Em 2014, para além do que ocorre nas universidades que eventualmente trazem uma carga mais profunda de pesquisa e, por isso mesmo, ampla e diversa, ouvimos bobagens como “a ditadura no Brasil foi branda”, “evitou-se uma ditadura comunista”, “não houve ditadura”, etc. Bobagens, pois não as respeito quando são proferidas. E devem assim ser rebatidas.
No momento em que perdemos valorosos intelectuais, passamos a considerar Lobão como um entendido no assunto; no momento em que algumas pessoas que lutaram contra a ditadura fazem o movimento de se silenciar, se dobrando a uma tentação conservadora e conciliadora, ficamos perdidos, sem referências no assunto; enfim, o objeto se torna cada vez mais opaco e distante, fermentando análises “novas”, mas que possuem receitas antigas.
É importante enfrentar as meias verdades que se criam em torno do Golpe Militar.

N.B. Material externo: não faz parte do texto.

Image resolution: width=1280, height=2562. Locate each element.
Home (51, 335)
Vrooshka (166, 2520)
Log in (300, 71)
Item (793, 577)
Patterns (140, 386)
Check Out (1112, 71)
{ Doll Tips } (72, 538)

Sendo verdadeiro que o quanto mais nos distanciamos do fato, mais inferências podemos fazer dele, portanto, explorar outras possibilidades e matizar algumas verdades, é também correto que não se pode permitir que essa assertiva da História sirva para relativismos ou anacronismos que “criam” novas verdades hegemônicas. E para começar, houve sim um Golpe, foi sim militar, mas não apenas e, foi sim uma ditadura.